*** SOURCE DOCUMENT ***
Lean Startup Methodology Applied to Remote Work
With the recent pandemic forcing more companies to shift to an increasingly more remote work model, companies are discovering that they don’t know who their employees truly are yet or how their work should be done remotely. Make sure you’re online during business hours you’re told. Ok, so cover your um, bases, you think. Don’t let that green light in Skype or Microsoft Teams change to any other color but red. Red means you’re SUPER busy. Green means you’re busy – maybe, maybe not. Available? In theory, yes. But you could have trained the retired old lady next door to refresh that green light all afternoon while you snuck out for a round of golf.
The response to the uncertainty has been a flood of remote work best practices, but with so many experts, who or what to follow? The only certainty – the office is aging and can no longer be the Superdome where all the games are played. Even on-site ping pong is no longer trendy.
To support the transition, the key is to adopt a Lean startup mentality coupled with a Lean remote work optimization strategy that continuously tests remote workflow best practices, eliminates waste, and folds only the best practices into your company’s institutional and cultural norms.
Paradigm Shift – A Lean Remote Startup Mentality
Borrowing from the book, The Lean Startup by Eric Ries: “a startup is a human institution designed to create new products and services under conditions of extreme uncertainty.” In this case, the human institution or startup would be your team, department, or whole company developing goods and services under the guise of a new uncertain remote work environment requiring new inherent rules of engagement. More than just a name, startup implies an agile entrepreneurial mentality in which ideas are constantly battle tested and evaluated. Being able to pivot is essential and required to mitigate risk, transition quickly, and crush it.
With new rules of engagement comes the responsibility of mastery. Lean is derived from the manufacturing principals and methodologies Toyota is most prominently credited for during the 1930s for identifying and reducing waste, streamlining processes, and adding value. Keeping it simple yet intentional, adopting a Lean Build-Measure-Learn methodology, will provide the backbone for kaizen, Japanese word for continuous improvement, and thus the discipline needed for mastery.
Putting it all together, the Lean Remote Startup is the agile mindset, the principals, from which a Lean Build-Measure-Learn methodology is specifically and strategically applied to a remote work environment. Dubbed the Lean Remote Work Optimization methodology moving forward, the goal is continuous improvement for how remote work is done — exchanging waste, redundancy, risk, and uncertainty for optimized value, peak performance, and a thriving work culture.
The Six Components for Lean Remote Work Optimization
Remote work is here to stay and grow dramatically. A recent Gartner survey of top CFOs found that 3/4 of their companies planned to increase remote work permanently. The response is positive as more people want to work from home, a Gallup survey found that 60% of the workforce are open to remote working. Within the next decade it’s estimated up to 30% of the workforce could be working from home.
The shift is on, turning the workday routines, environment, and workflow processes on their head. Getting up and going to the office is as easy as sitting up in bed and opening your laptop. The daily commute is different now, no traffic, just frequent drive-bys the fridge. Check your waistline. Need a quick team huddle in your office, the dog is happy to sit in your lap, there’s no coworker in sight. It’s just you, your laptop, the gardener blowing leaves outside your office window, and a million other distractions.
***
→ COMPLETE THE FOLLOWING
A: According to the Lean remote work article, what percentage of the workforce did a Gallup survey find open to remote working?
B: Reproduce the Lean remote work article verbatim, everything from "Lean Startup Methodology" down to "round of golf.".
*** DATASET RECORDS ***
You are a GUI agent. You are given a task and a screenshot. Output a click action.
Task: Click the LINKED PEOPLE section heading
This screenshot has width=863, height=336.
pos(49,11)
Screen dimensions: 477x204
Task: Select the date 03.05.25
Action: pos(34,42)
***
→ EXPECTED OUTPUTS
A: 60%

B:
Lean Startup Methodology Applied to Remote Work
With the recent pandemic forcing more companies to shift to an increasingly more remote work model, companies are discovering that they don’t know who their employees truly are yet or how their work should be done remotely. Make sure you’re online during business hours you’re told. Ok, so cover your um, bases, you think. Don’t let that green light in Skype or Microsoft Teams change to any other color but red. Red means you’re SUPER busy. Green means you’re busy – maybe, maybe not. Available? In theory, yes. But you could have trained the retired old lady next door to refresh that green light all afternoon while you snuck out for a round of golf.